Laser Capture Microdissection of Tissue Functional Units for microPOTS Top-Down Proteomics

Ying Zhu, Mowei Zhou, Dusan Velickovic, Ljiljana.PasaTolic, James M Fulcher, Yen-Chen Liao

Published: 2022-08-13 DOI: 10.17504/protocols.io.ceu5tey6

Disclaimer

Abstract

In this protocol, we describe a detailed procedure for high-resolution top-down proteomic analysis of human pancreatic and kidney tissue sections using a spatial proteomic platform by combining laser capture microdissection (LCM), microPOTS (microdroplet processing in one pot for trace samples), and nanoflow liquid chromatography mass spectrometry (LC-MS). This protocol has been applied to human pancreatic and kidney specimens for HubMAP Tissue Mapping Centers.

Expected outcome:

Identification of >300 proteoforms at 100-µm spatial resolution depending on sample types and LC-MS instrumentation.

Steps

Tissue collection

Load DMSO as capturing media onto the microPOTS chip. Microdroplet processing in one pot for trace samples (microPOTS) chips are polyproplyene chips designed for benchtop manipulation of low sample volumes ( < 5 μL).

Citation

Xu K, Liang Y, Piehowski PD, Dou M, Schwarz KC, Zhao R, Sontag RL, Moore RJ, Zhu Y, Kelly RT 2019 Benchtop-compatible sample processing workflow for proteome profiling of < 100 mammalian cells. Analytical and bioanalytical chemistry https://doi.org/10.1007/s00216-018-1493-9

1.1.

Pipette 1 µL of DMSO onto each microPOT chip well

1.2.

Cover the chip with the glass slide and enclose with aluminum foil. Store at 4°C until ready for use.

Tissue section with LCM

2.1.

Turn on the LCM (PALM MicroBeam).

2.10.

Remove the microPOTS chip carefully from the collector and cover it with the glass slide.

2.2.

Scan the tissue slide.

2.3.

Find the target region on scanned image

2.4.

Navigate to the region of interest (ROI).

2.5.

Draw grid lines (1 voxel size= 2500 µm2) on ROI.

2.6.

Load the laser setting (Speed 1, Cut energy 40, LPC Energy delta15).

2.7.

Load the microPOTS chip on the collector (slide collector 48). Align A1 corner of slide collector and A2 well corner of the microPOTS chip.

2.8.

Start the collection with CenterRoboLPC function.

2.9.

After collecting all voxels, check on the microscope if every DMSO droplet contains the tissue voxel.

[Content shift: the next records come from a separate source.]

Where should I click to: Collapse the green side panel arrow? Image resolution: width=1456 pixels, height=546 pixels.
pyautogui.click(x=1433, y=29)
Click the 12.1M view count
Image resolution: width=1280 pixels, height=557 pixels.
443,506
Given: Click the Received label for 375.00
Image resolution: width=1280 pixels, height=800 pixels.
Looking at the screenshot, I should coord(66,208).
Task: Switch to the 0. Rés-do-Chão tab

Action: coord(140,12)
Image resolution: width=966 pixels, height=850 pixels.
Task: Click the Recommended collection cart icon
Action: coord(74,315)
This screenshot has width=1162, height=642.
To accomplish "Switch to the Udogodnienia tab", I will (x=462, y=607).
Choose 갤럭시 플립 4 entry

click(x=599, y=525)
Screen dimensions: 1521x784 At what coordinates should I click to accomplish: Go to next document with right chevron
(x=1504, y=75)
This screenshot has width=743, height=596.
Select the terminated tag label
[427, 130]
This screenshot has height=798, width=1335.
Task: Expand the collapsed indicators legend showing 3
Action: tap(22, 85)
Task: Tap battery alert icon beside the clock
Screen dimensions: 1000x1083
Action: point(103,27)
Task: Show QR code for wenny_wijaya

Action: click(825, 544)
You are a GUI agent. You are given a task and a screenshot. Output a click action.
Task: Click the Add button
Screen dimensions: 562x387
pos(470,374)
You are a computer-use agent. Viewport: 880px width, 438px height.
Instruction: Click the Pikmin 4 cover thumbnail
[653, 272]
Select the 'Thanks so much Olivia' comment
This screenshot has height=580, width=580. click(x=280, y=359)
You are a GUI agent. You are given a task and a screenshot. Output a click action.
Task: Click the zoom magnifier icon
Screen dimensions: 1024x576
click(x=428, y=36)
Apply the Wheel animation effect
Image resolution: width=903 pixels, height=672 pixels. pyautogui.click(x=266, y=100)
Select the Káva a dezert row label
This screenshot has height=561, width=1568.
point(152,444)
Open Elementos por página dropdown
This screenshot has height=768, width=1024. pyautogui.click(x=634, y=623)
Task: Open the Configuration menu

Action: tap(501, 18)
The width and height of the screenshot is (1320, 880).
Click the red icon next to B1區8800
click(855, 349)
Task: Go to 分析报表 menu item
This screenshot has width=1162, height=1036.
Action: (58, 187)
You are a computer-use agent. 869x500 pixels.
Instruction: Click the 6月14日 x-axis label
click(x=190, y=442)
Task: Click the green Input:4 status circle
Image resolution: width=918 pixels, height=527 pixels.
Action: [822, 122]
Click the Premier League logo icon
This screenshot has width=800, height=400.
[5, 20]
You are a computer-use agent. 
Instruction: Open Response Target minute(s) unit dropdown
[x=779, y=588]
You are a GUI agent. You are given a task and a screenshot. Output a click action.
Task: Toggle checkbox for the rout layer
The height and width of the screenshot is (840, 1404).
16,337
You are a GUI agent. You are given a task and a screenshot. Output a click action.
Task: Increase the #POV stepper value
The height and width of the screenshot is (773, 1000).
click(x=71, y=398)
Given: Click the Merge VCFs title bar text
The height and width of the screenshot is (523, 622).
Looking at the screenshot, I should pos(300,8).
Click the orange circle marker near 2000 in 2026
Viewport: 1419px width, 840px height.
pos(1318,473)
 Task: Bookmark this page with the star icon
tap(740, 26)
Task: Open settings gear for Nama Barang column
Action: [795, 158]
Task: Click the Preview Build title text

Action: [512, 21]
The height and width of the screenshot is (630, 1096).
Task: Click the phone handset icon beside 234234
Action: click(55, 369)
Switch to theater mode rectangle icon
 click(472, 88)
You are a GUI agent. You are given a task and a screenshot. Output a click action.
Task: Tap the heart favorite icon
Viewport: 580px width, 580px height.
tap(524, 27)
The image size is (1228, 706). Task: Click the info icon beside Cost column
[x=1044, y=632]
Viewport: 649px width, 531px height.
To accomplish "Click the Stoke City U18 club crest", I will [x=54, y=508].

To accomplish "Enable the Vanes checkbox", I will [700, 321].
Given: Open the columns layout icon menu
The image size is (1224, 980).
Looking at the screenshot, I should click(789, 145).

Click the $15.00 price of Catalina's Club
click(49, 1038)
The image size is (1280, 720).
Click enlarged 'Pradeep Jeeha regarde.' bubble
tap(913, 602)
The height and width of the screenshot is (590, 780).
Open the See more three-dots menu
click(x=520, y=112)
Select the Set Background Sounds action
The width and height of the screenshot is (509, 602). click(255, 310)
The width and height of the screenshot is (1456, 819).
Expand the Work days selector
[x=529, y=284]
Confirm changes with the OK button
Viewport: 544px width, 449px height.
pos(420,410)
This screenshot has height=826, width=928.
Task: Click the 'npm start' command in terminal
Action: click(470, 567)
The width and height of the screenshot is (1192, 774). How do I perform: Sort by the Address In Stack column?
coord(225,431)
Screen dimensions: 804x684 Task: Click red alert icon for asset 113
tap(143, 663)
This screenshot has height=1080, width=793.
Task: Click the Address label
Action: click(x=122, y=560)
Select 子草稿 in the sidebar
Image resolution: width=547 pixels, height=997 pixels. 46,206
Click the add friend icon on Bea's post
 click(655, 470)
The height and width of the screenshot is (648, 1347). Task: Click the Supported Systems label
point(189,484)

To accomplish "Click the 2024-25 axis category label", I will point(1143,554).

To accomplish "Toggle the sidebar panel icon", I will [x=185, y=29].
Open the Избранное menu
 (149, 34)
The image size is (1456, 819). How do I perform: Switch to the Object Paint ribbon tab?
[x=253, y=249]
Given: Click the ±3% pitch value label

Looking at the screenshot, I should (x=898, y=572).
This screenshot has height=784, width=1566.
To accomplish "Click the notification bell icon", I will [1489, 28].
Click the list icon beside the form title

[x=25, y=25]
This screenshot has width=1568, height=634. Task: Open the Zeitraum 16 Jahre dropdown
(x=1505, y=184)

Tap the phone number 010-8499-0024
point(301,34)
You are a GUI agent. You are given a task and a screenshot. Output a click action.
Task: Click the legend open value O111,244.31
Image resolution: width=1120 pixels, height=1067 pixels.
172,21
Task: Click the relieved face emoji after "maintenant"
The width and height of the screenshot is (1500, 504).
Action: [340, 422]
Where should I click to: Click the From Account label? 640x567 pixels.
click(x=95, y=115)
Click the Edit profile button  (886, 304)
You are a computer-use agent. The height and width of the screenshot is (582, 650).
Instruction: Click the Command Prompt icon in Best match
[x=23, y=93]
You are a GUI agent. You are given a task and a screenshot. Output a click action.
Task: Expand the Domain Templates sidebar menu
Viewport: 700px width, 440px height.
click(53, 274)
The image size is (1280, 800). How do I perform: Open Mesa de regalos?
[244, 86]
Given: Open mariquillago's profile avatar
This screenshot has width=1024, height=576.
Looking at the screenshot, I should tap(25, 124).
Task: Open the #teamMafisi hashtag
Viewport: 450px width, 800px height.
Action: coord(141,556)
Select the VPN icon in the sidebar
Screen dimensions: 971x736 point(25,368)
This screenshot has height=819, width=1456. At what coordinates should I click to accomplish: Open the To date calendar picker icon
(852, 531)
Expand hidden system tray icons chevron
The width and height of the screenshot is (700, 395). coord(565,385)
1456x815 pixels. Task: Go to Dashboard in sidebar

Dry DMSO from microPOTS chip

3.1.

Set incubator temperature to 70 °C.

3.2.

Place uncovered chips into incubator for 60 minutes

3.3.

After DMSO has evaporated, check the microPOTS chip under optical microscope to perform a QC check for missing tissue pieces.

Protein extraction

Tissue protein extraction

4.1.

Set incubator to 37 °C and place microPOTS chips on ice into a biological safety cabinet (BSC)

4.2.

Add 1 µL of extraction buffer (4 M Urea, 5 mM TCEP, 10% DMSO, 0.1% DDM in 50 mM ABC) to each well containing tissue.

4.3.

Place microPOTS chip with cover slide into incubator at 37 °C for 30 minutes

4.4.

Place the microPOTS chip into vacuum chamber and slowly introduce vacuum to evaporate remaining droplet.

Nuclease-based histone extraction

5.1.

To each well on the microPOTS chip, add 1 µL of benzonase buffer (1 mM MgCl₂ in 50 mM ABC with 2.5 unit/µL benzonase).

5.2.

Incubate microPOTS chip with cover slide at 37 °C for 60 minutes

Transferring sample for LC-MS analysis

6.1.

To an LC-MS vial, add a PCR tube with cap cut off.

6.2.

Add 10 µL of quenching buffer (94.9% water, 4.9% MeCN, 0.2% FA) to each PCR-insert LC-MS vial.

6.3.

Transfer 1 µL of sample from each well into a PCR-insert LC-MS vial containing 10 µL of quenching buffer.

6.4.

Re-pipette 2 µL of quenching buffer from the LC-MS vial back into the well to extract protein that may be adsorbed to the microPOTS surface. Remove the 2 µL back into the PCR-insert LC-MS vial

Samples are now prepared and ready for LC-MS analysis.